§ POR HACER:
a – Según el texto sobre la esperanza y las promesas, ¿por qué las promesas de los padres y las madres se mantuvieron muchas veces a un precio muy alto? Responde en una o dos oraciones.
b – Traduce al inglés esta oración del bloque de texto: «Si hoy todavía seguimos trabajando y viviendo en medio de un cierto bienestar, en gran medida se lo debemos a las promesas y a los pactos que nuestros padres y nuestras madres se hicieron unos a otros.»
c – Indica si cada afirmación concuerda con el texto sobre la esperanza y las promesas, y respalda cada respuesta con las palabras exactas del texto que lo deciden: (i) sin la presencia de los profetas, el «retorno» nunca puede producirse; (ii) en la cima del monte Sinaí, Moisés le recuerda a YHWH la promesa hecha a los padres; (iii) las promesas nupciales surgieron después de la república y las cooperativas.

La verdadera esperanza que nos permite volver a empezar, después de las grandes crisis, la encontramos echando mano de las palabras más auténticas que dijimos en los mejores momentos de nuestra vida, de los gestos más grandes y generosos que realizamos y de las promesas de las madres y los padres que nos engendraron.
Pero sin la presencia de los profetas este ’retorno’ no se produce, o se produce a un precio demasiado alto. En la cima del monte Sinaí, Moisés logra obtener incluso la ‘conversión’ de YHWH, recordándole sus palabras más grandes y la antigua y nunca negada promesa hecha a los padres: “Acuérdate de Abraham, de Isaac y de Israel, a los cuales juraste por ti mismo: Multiplicaré vuestra descendencia como las estrellas del cielo” (Éxodo 32,13). Si hoy todavía seguimos trabajando y viviendo en medio de un cierto bienestar, en gran medida se lo debemos a las promesas y a los pactos que nuestros padres y nuestras madres se hicieron unos a otros. Promesas y pactos de los que surgieron la república, las cooperativas, las empresas, las instituciones y las catedrales. Y, antes aún, sus promesas nupciales, que nos permitieron crecer cuidados y amados durante los primeros años de nuestra vida, que son los verdaderamente decisivos. Unos cuidados y un amor que nos han hecho también buenos trabajadores y buenos ciudadanos. Promesas mantenidas muchas veces a un precio muy alto, porque el ‘para siempre’ fiel se pronunciaba dentro de una cultura donde la felicidad de los hijos era más importante que la propia. Esta verdad, que ha fundado y alimentado nuestra civilización durante siglos, corre peligro de ser barrida por tres simples y pequeñas décadas de hedonismo individualista.

§ MATERIAL DE ORIGEN:
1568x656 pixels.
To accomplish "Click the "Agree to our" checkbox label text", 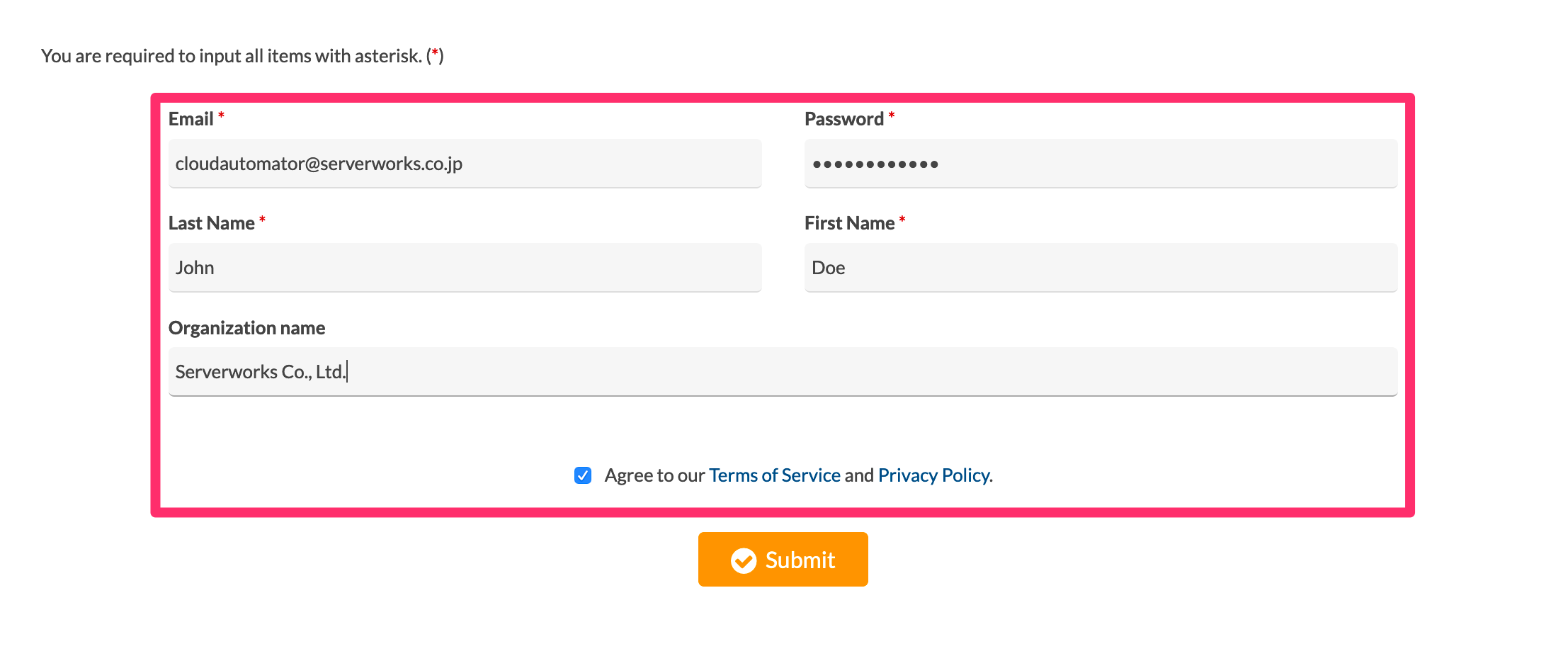I will click(654, 475).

§ RESPUESTAS:
a – Se mantuvieron a un precio muy alto porque el «para siempre» fiel se pronunciaba dentro de una cultura en la que la felicidad de los hijos era más importante que la propia.

b – If today we are still working and living amid a certain well-being, we owe it largely to the promises and pacts that our fathers and our mothers made to one another.

c –
(i) No: «o se produce a un precio demasiado alto».
(ii) Sí: «En la cima del monte Sinaí, Moisés logra obtener incluso la ‘conversión’ de YHWH, recordándole sus palabras más grandes y la antigua y nunca negada promesa hecha a los padres».
(iii) No: «Y, antes aún, sus promesas nupciales».